WORK INSTRUCTIONS — Transcribe the line holding "Given: Open the LinkedIn share icon" together with every line after it, through the end of the records, exactly and with no pictures.

RAW DATA —
_ _ _ _
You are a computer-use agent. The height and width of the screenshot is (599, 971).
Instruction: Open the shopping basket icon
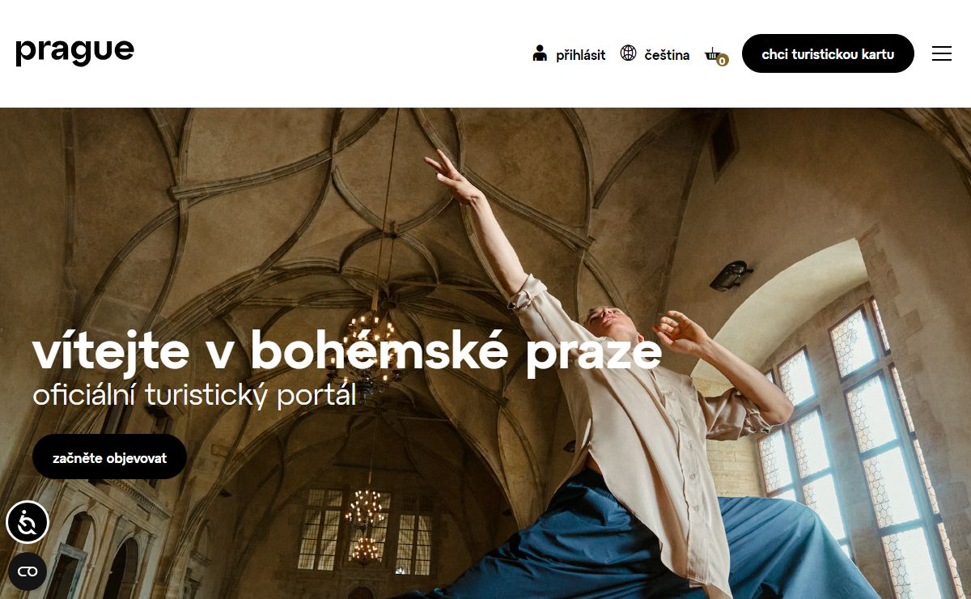[x=712, y=53]
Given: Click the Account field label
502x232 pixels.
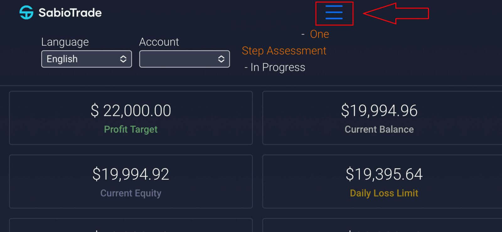Looking at the screenshot, I should tap(159, 42).
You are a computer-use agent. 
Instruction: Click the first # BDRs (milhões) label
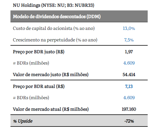[x=31, y=63]
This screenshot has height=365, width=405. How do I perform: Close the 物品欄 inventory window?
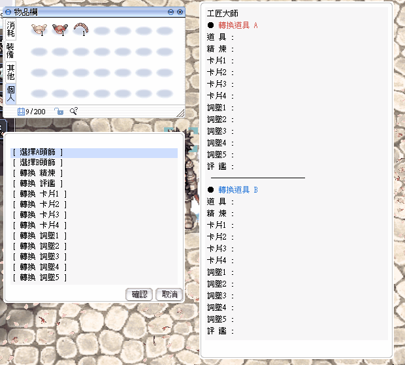pos(180,12)
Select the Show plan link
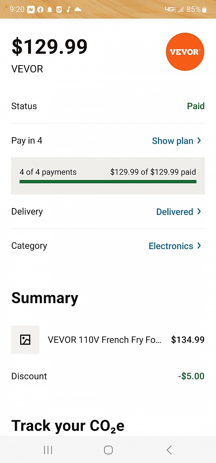 coord(173,141)
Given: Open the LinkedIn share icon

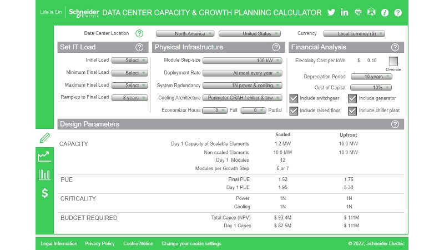Looking at the screenshot, I should tap(345, 12).
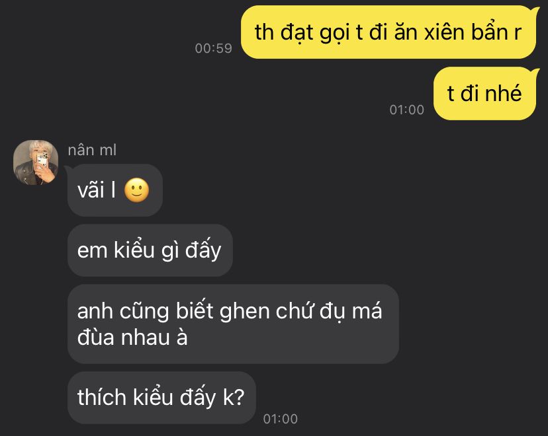Tap the slightly smiling face emoji
The image size is (548, 436).
(x=136, y=190)
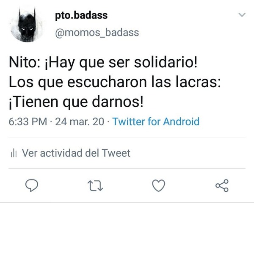
Task: Click the pto.badass display name
Action: pyautogui.click(x=81, y=16)
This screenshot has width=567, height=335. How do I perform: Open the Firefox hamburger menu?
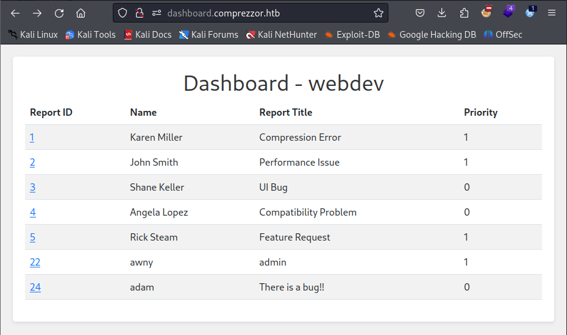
_ _ _ _
SOLUTION TO THE PROBLEM —
Given: Open the LinkedIn share icon

Looking at the screenshot, I should tap(345, 12).
Tap the slightly smiling face emoji
The image size is (548, 436).
(x=136, y=190)
Task: Click the pto.badass display name
Action: pyautogui.click(x=81, y=16)
This screenshot has width=567, height=335. How do I perform: Open the Firefox hamburger menu?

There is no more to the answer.